▽

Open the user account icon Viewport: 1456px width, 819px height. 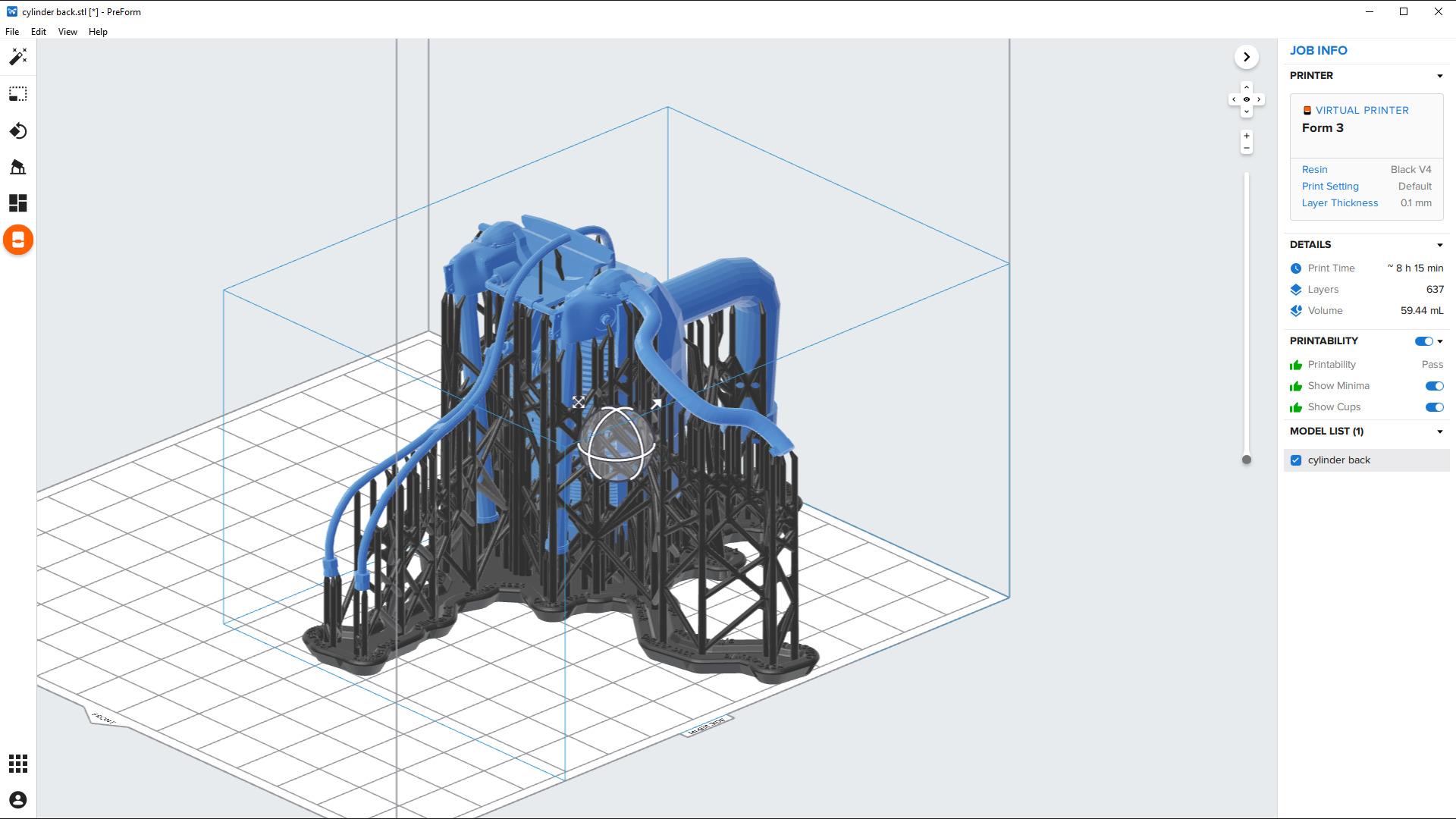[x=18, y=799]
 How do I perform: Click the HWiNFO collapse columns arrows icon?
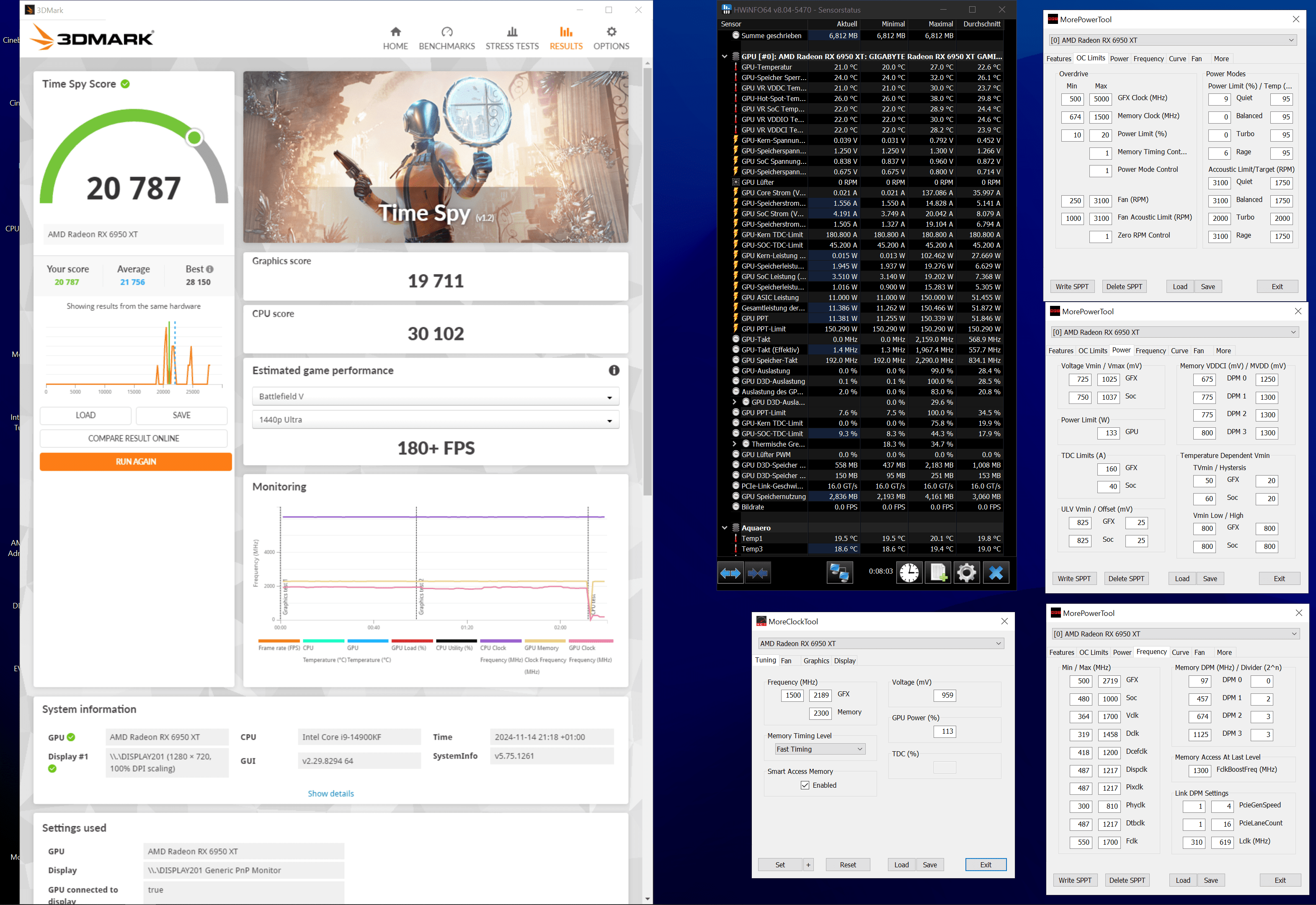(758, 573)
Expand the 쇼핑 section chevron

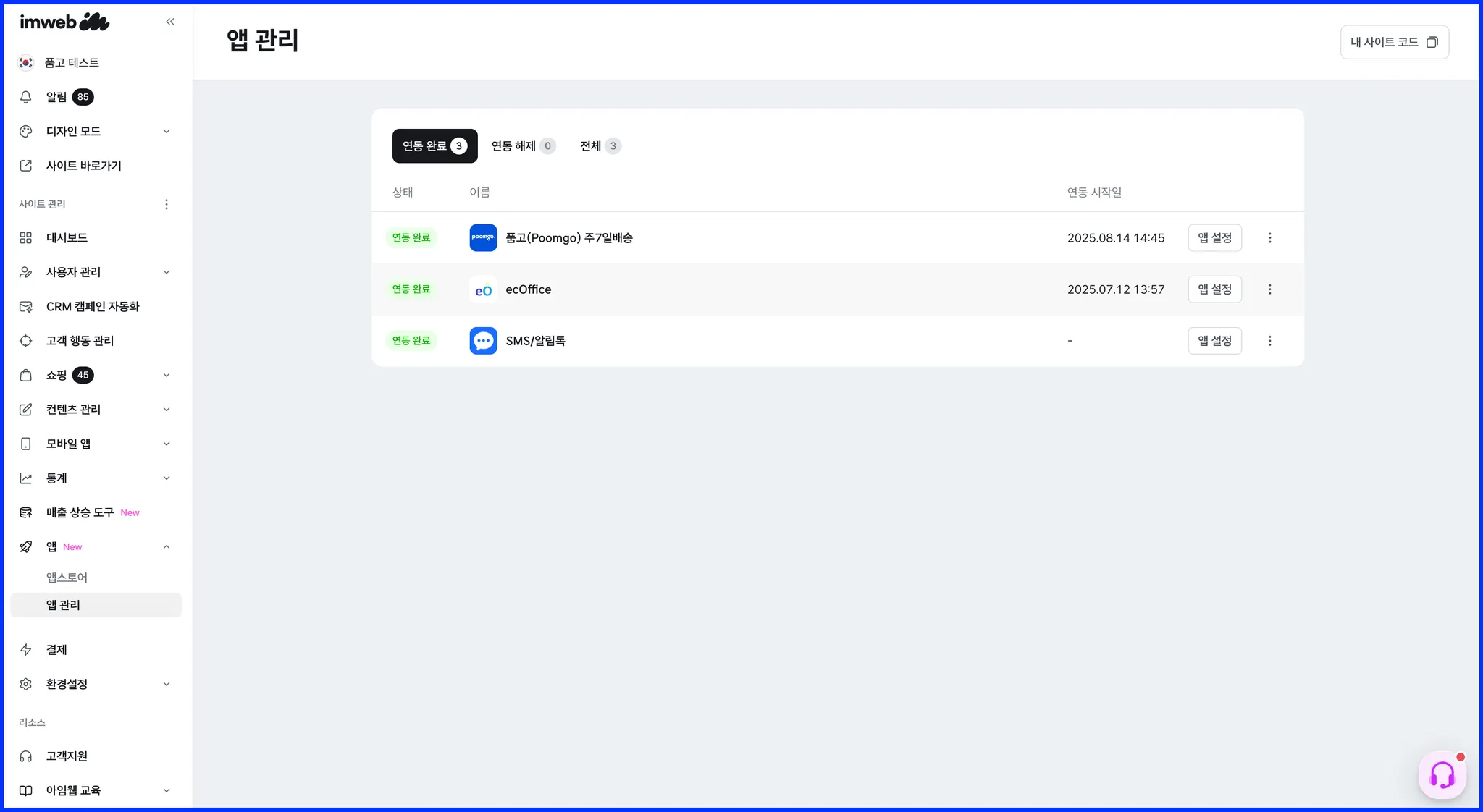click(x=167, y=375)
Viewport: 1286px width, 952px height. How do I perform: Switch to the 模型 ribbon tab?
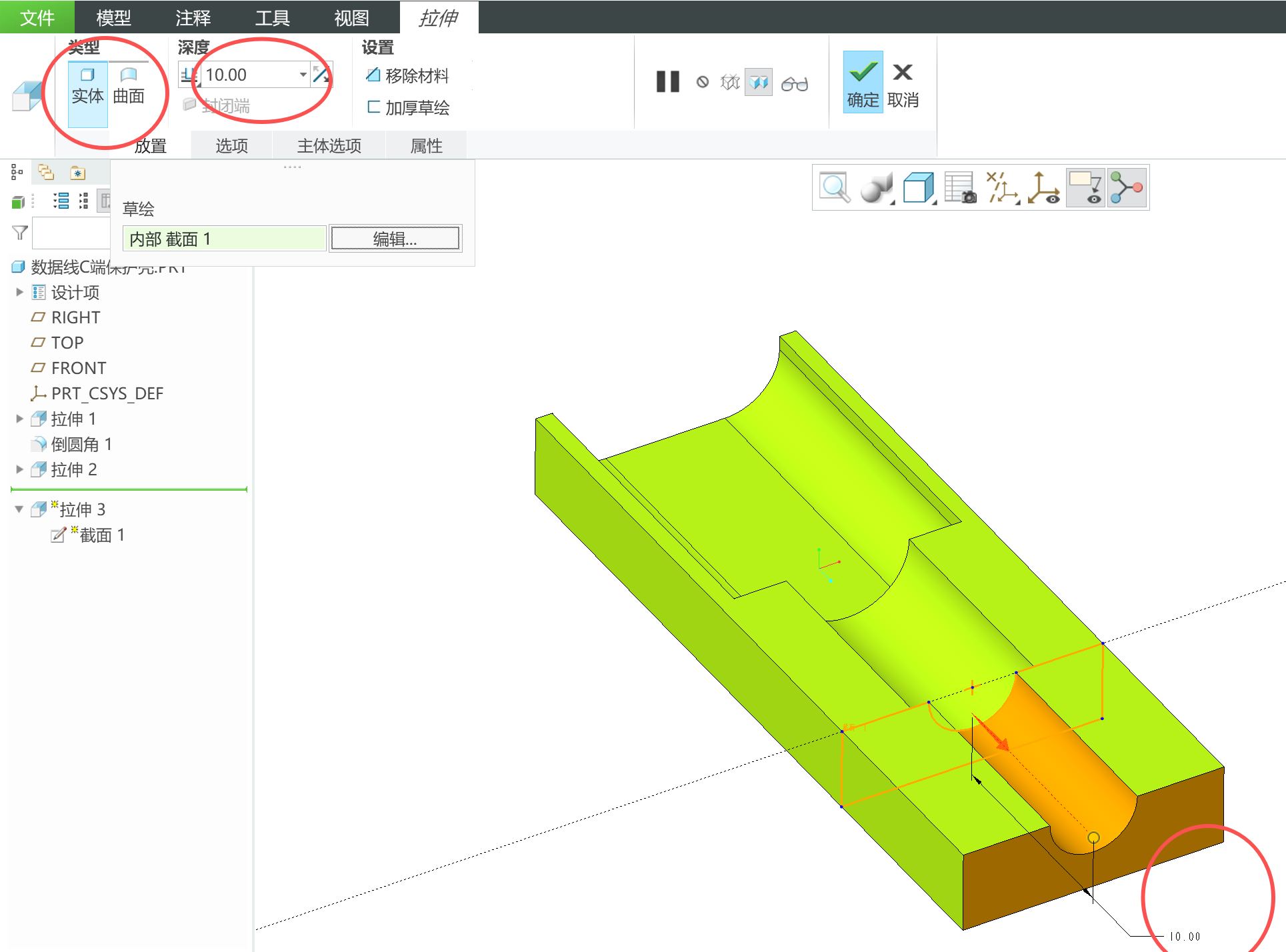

△

» Task instructions
The expected output is exactly the lines from the one containing "Expand the 쇼핑 section chevron" through the last line of the listing, both included, with every picture left out.

» Answer box
Expand the 쇼핑 section chevron

click(x=167, y=375)
Viewport: 1286px width, 952px height. How do I perform: Switch to the 模型 ribbon tab?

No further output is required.